Jimmy Lee Jackson was 26, on February 18th
1965, when a state trooper slammed him
against the cigarette machine in a dark café
where he and the other voting rights marchers
sought refuge. Where exactly was I, that night,
three days past my thirteenth birthday, when
the streetlights went out in Marion, Alabama?
Perhaps I was engrossed in history homework,
or dreaming of stealing a kiss with Peter backstage
after the school play, when Trooper Fowler fired
the fatal shots making Jimmie Lee a martyr
on the road to Selma.
.
Jimmie Lee Jackson was not
among the martyrs, or history, we were studying
in our classrooms full of white girls, daughters
of working class Catholics, well protected
in our corner of Wilmington, while black citizens
and clergy from city churches set out to join
the Selma Campaign. Ms.
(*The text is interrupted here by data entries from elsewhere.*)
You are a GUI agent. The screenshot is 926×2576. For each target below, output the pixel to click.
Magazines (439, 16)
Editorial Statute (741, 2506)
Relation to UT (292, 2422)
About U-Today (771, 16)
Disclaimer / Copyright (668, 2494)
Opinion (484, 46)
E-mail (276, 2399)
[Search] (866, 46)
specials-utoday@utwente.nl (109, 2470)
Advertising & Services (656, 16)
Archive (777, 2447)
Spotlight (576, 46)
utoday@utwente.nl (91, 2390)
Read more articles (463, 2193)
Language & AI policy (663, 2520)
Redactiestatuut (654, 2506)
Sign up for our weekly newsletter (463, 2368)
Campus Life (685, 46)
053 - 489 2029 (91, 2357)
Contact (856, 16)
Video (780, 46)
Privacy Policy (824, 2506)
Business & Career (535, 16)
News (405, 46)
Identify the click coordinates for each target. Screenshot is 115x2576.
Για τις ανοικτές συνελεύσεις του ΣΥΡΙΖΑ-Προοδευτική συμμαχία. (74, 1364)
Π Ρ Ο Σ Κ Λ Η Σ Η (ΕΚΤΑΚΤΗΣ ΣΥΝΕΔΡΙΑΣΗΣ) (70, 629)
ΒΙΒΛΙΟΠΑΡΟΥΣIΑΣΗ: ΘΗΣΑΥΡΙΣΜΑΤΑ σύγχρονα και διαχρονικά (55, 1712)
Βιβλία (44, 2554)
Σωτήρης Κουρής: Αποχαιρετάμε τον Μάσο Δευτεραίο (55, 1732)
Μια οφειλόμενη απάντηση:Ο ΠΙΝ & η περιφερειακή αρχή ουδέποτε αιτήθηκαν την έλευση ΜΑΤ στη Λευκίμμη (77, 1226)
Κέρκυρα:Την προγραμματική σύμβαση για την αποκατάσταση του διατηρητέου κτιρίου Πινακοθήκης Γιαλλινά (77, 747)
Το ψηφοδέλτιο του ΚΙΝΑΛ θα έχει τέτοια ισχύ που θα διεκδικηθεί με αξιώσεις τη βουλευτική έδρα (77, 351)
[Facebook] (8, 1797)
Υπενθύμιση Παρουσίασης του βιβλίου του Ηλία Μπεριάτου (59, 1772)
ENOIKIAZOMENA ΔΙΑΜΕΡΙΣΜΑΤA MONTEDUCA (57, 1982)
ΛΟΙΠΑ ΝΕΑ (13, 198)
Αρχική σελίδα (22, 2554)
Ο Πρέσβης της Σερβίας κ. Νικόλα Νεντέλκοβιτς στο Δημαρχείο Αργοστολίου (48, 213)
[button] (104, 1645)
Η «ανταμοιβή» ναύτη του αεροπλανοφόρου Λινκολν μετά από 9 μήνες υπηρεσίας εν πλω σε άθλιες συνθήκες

Lillian, one of these saints,
would teach me a chapter of Delaware history
I’d missed: how the National Guard patrolled
her streets in ’68, so we could get to school,
our fathers to work, and our suburbs rest in peace.
.
Half a century later, an obituary: one James
Bonard Fowler ̶ Jimmie Lee’s executioner, stirs up
these histories. I see the ex-trooper finally served
a measly six-month sentence in 2010, after
he dogged a reporter to claim he killed
the unarmed marcher in self-defense. In his story
I trace the contrails of white rage ̶ careering
from workplace assault to Vietnam valor to heroin
trafficking, for which he served more time
than for killing Jimmie Lee. You’d think by now ̶
after Charleston and Ferguson, after the litanies
of named victims: Trayvon and Michael, Freddie
and Tamir ̶ we would have cornered this hate
like you’d stalk a mountain lion menacing the city.
When will we hear who is my neighbor?
for real, unmask the parallel lives we’ve led
and re-write these histories, starting
with why … and why not?
Copyright 2019 Kathleen O’Toole
I’m grateful to find this strong and prophetic poem today. This poem calls me to find the courage to really listen to the saints among us, to seek their truth.